Structural tests of the colon detect both polyps and cancers. The gold standard structural screening method is the colonoscopy.
Double Contrast Barium Enema
The patient is given an enema with barium followed by air. The air pushes the barium against the walls of the colon in order to better visualize potential problems, such as polyps and tumors.If the test is abnormal, a complete colon evaluation is necessary. View diagram.
Colonoscopy is the single most reliable test for detection of polyps and cancer.Your doctor will examine the inside of your colon and rectum using a long, lighted tube called a colonoscope.Your doctor will check for abnormalities such as polyps. Generally, if a polyp is found, it can be removed with the scope. Removal of polyps is essential in prevention of colon cancer.A colonoscopy should be performed every 10 years in a normal risk person. If polyps are found during a colonoscopy or if the person is moderate or high risk for colon cancer, a more frequent evaluation may be needed. View diagram.
The doctor will examine the rectum and only the lower portion of the colon with a lighted tube. If polyps are found, a complete colon exam, such as colonoscopy will be needed to further evaluate the possibility of other polyps in higher regions of your colon unable to be reached by sigmoidoscopy. View diagram.
Images of the colon and rectum are taken using computerized tomography (CT). A computer puts the images together to create an animated, three-dimensional view. If abnormalities are detected, a colonoscopy is necessary. View diagram.
Only a colonoscopy allows for both identification and removal of colon polyps throughout the entire colon and rectum. All others require bowel prep, and if positive, will require a colonoscopy for confirmation and polyp removal.

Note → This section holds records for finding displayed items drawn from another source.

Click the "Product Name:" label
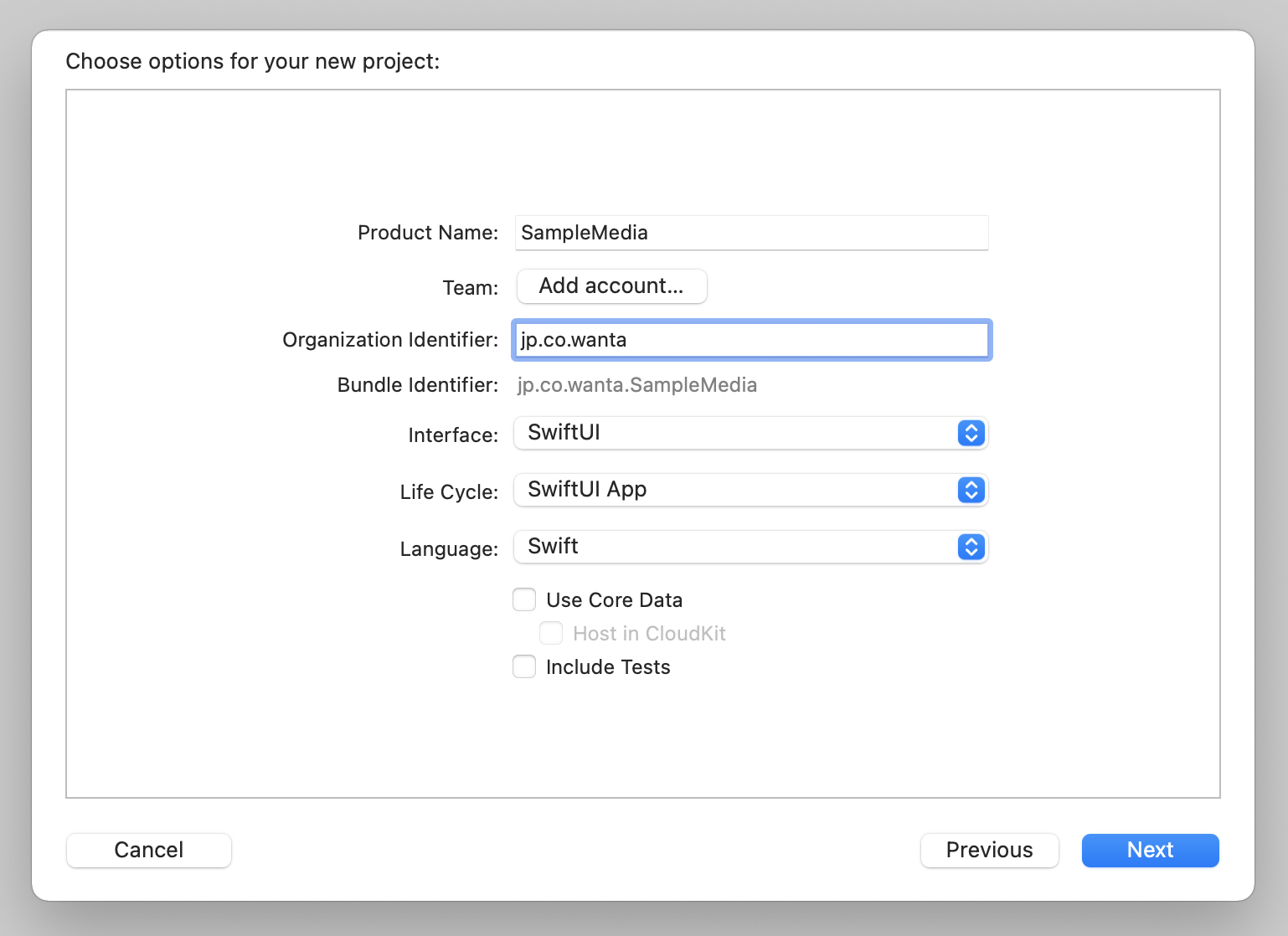Screen dimensions: 1288x936 [427, 233]
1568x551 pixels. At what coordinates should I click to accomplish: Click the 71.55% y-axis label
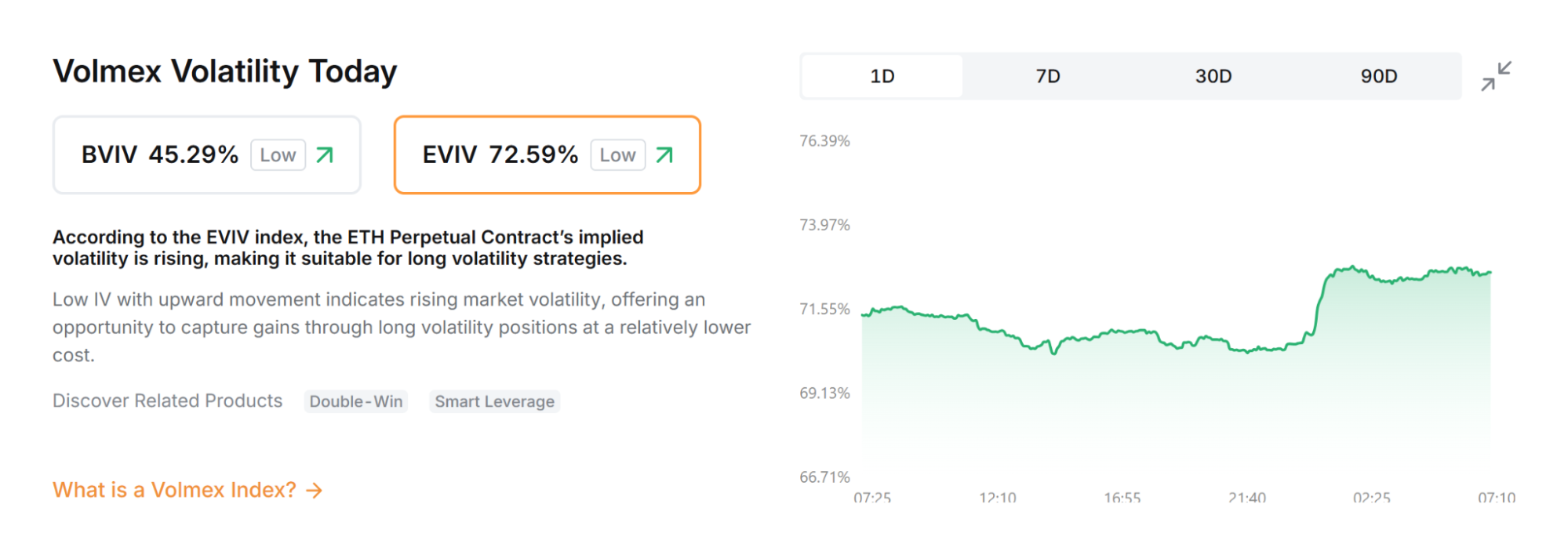click(824, 309)
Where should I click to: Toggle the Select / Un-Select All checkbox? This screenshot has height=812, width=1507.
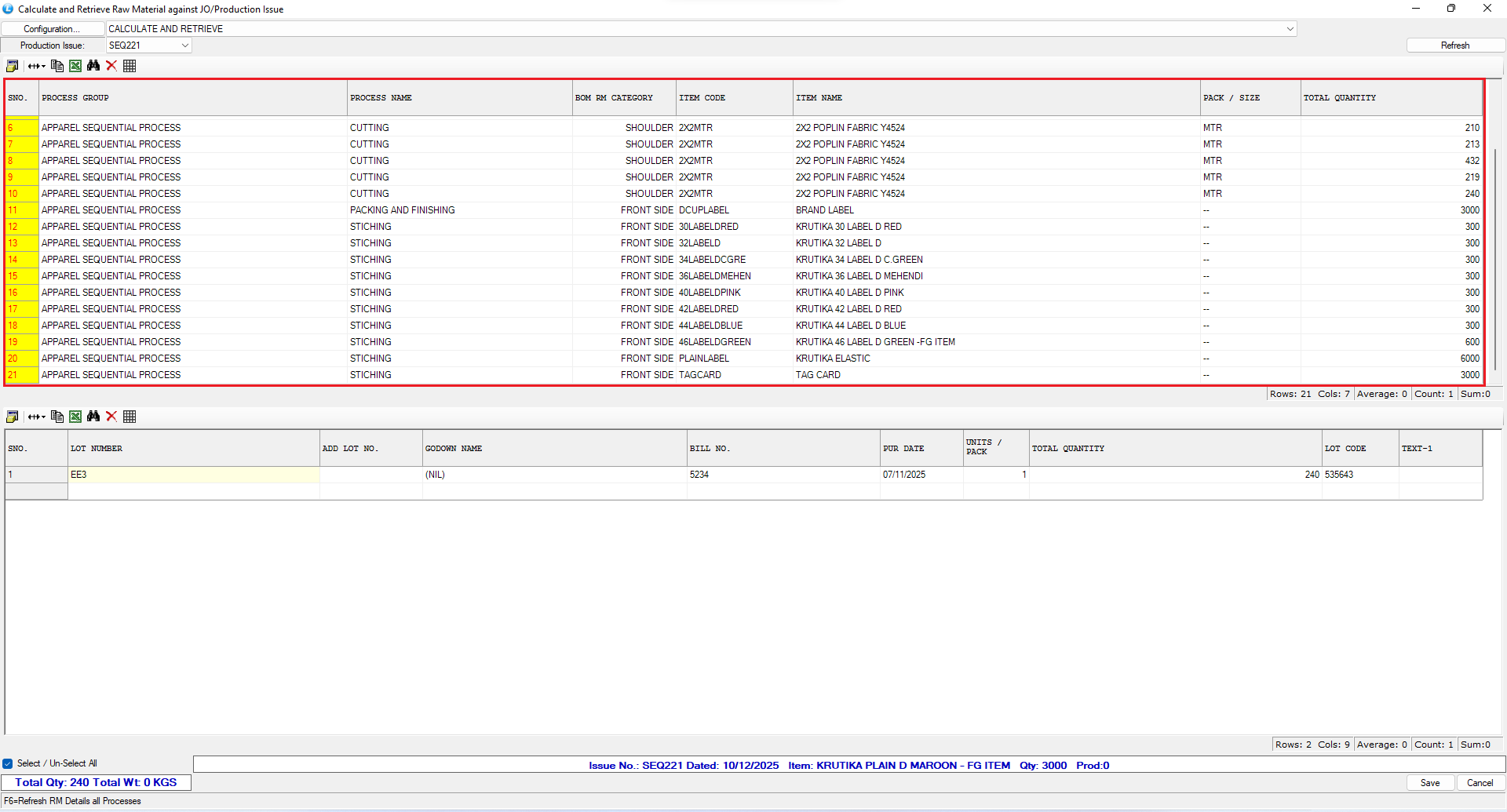point(8,763)
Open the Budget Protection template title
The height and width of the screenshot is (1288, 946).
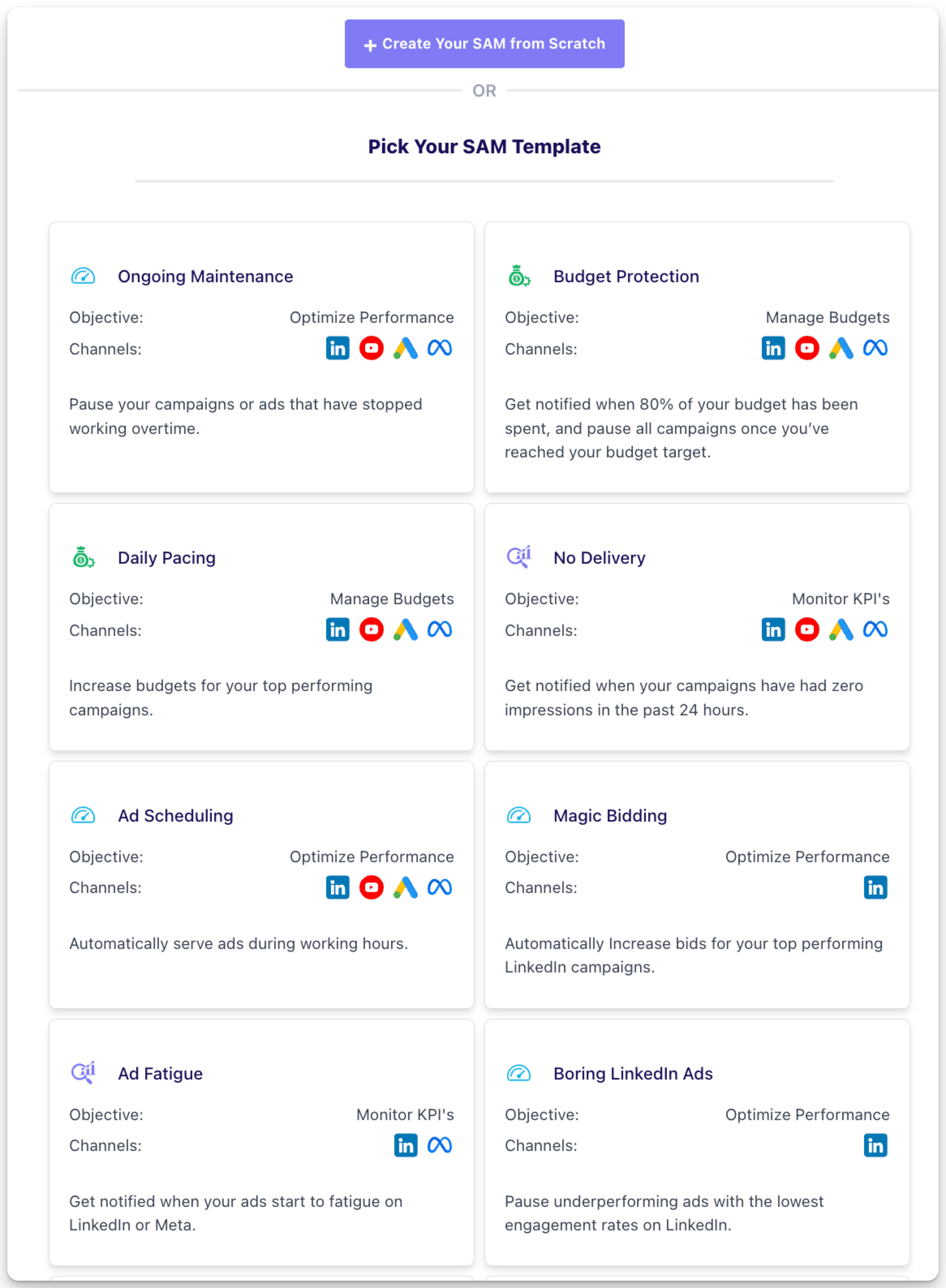(626, 277)
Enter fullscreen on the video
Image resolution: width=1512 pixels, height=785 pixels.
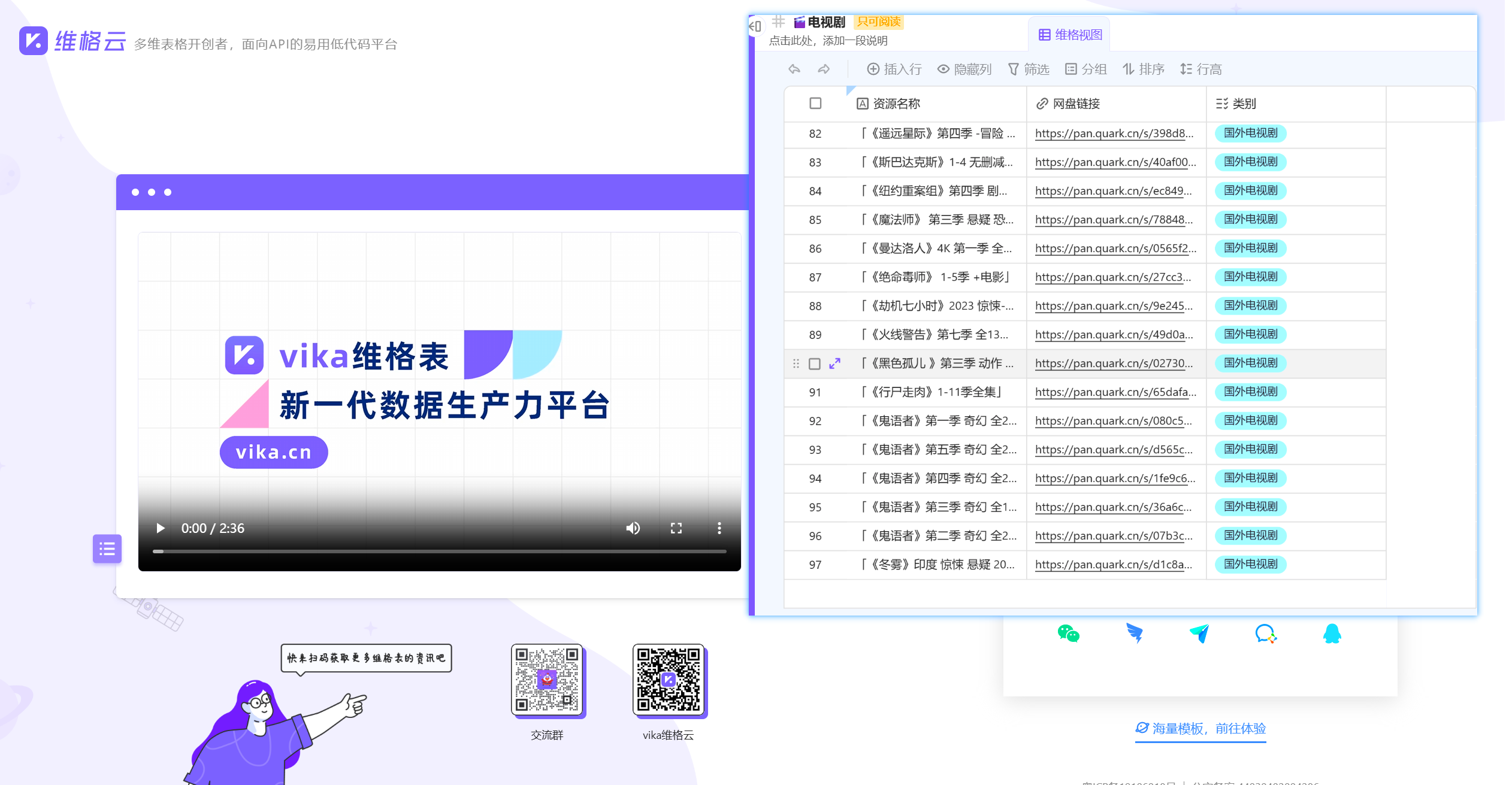coord(676,528)
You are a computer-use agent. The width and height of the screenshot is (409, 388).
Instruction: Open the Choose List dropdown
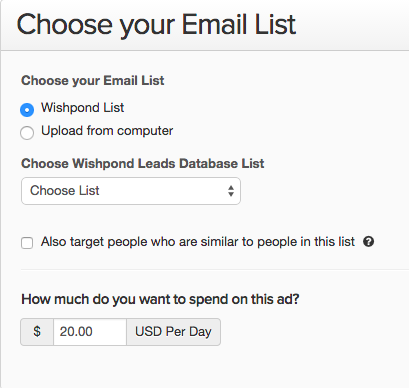click(x=131, y=191)
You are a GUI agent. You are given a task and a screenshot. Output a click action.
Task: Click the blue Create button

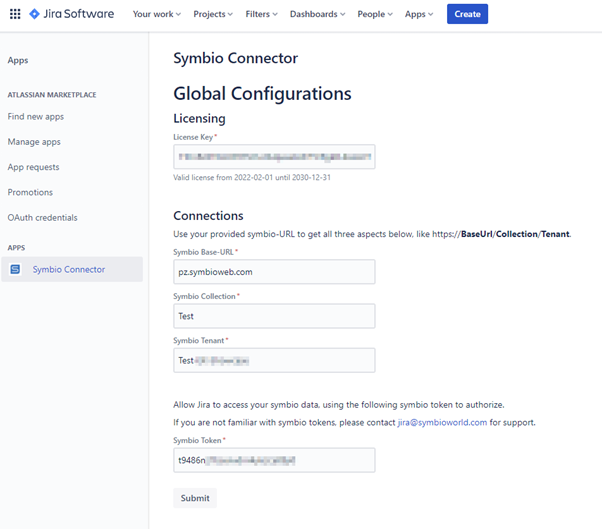(x=467, y=14)
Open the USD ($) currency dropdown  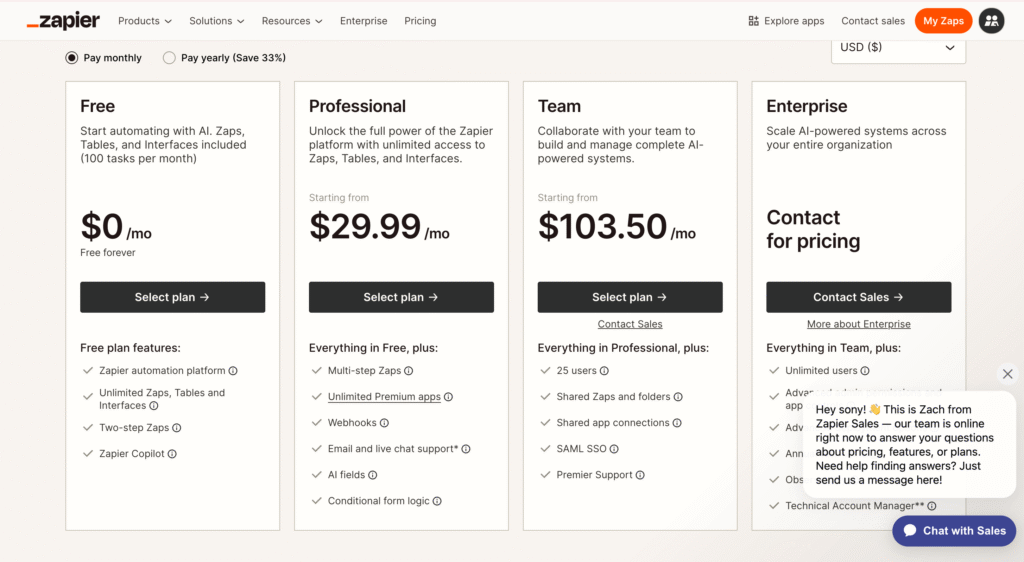(x=897, y=48)
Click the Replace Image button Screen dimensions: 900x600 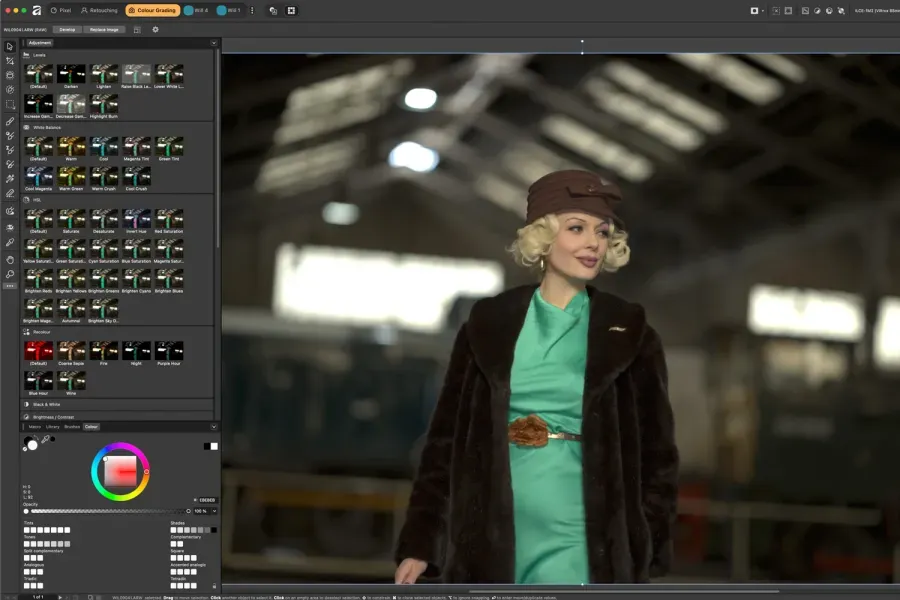pyautogui.click(x=104, y=29)
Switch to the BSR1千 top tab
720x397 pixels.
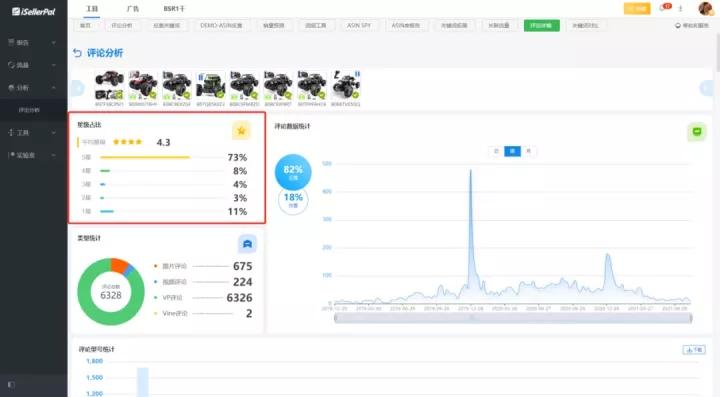click(x=174, y=9)
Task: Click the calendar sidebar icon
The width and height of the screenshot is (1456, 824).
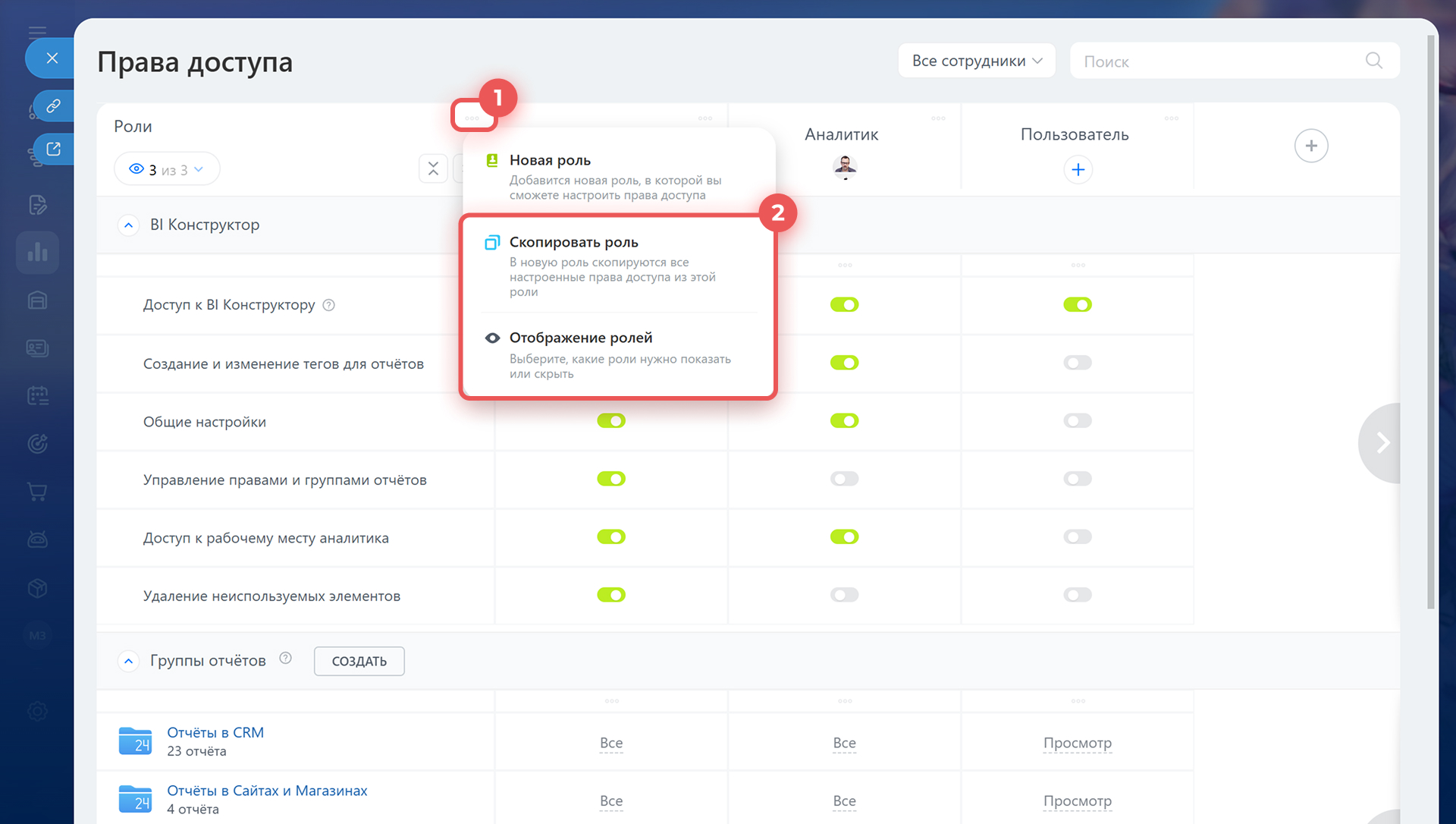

For average risk individuals, colonoscopy is recommended once every 10 years starting at age 50, and for African Americans at age 45 by several societies.
Higher levels of risk require more frequent testing intervals. If polyps (specifically a type of polyp called an adenoma) are found then follow up surveillance with colonoscopy is recommended every 5 years.Shorter or longer intervals are dependent on the number, size, and character of the polyps identified.
For more detailed screening information, see the Colorectal Cancer Screening Tip Sheet.
For any structural test, good bowel prep is essential to safely and accurately identify polyps. The goal of prep is to eliminate all fecal matter from the colon so that the physician conducting the exam will have a clear view. Your physician will instruct you to ingest a particular prep medication, often tablets or a powder to be dissolved in water. If you have significant heart, liver, or kidney problems, ask your physician whether you need specifically tailored preps. Drinking lots of fluids helps avoid dehydration. All preparations will result in multiple bowel movements, so set aside the evening before your exam in a comfortable convenient location (near the bathroom).
If colonoscopy is not for you, then you do have options.
Stool analysis requires a sample (or samples) of stool to test for evidence of bleeding or genetic abnormalities associated with colon cancer or large polyps. These tests are not designed to detect small or medium sized polyps in their earliest stages. In order for these to effectively reduce colon cancer death rates they must be repeated on an annual basis.The sensitivity and accuracy of these tests continue to improve. When followed carefully, stools testing allows for intervention and detection of colon cancer at early stages leading to higher survival rates.
Fecal Occult Blood (FOB) Testing
Fecal Occult Blood testing should begin at the age of 40 and occur yearly as a part of a physical examination. FOB tests stool for the presence of blood, an indication of presence of polyps (growths found within the colon that can over time develop into cancer). A positive FOB test requires a complete colon examination, such as colonoscopy.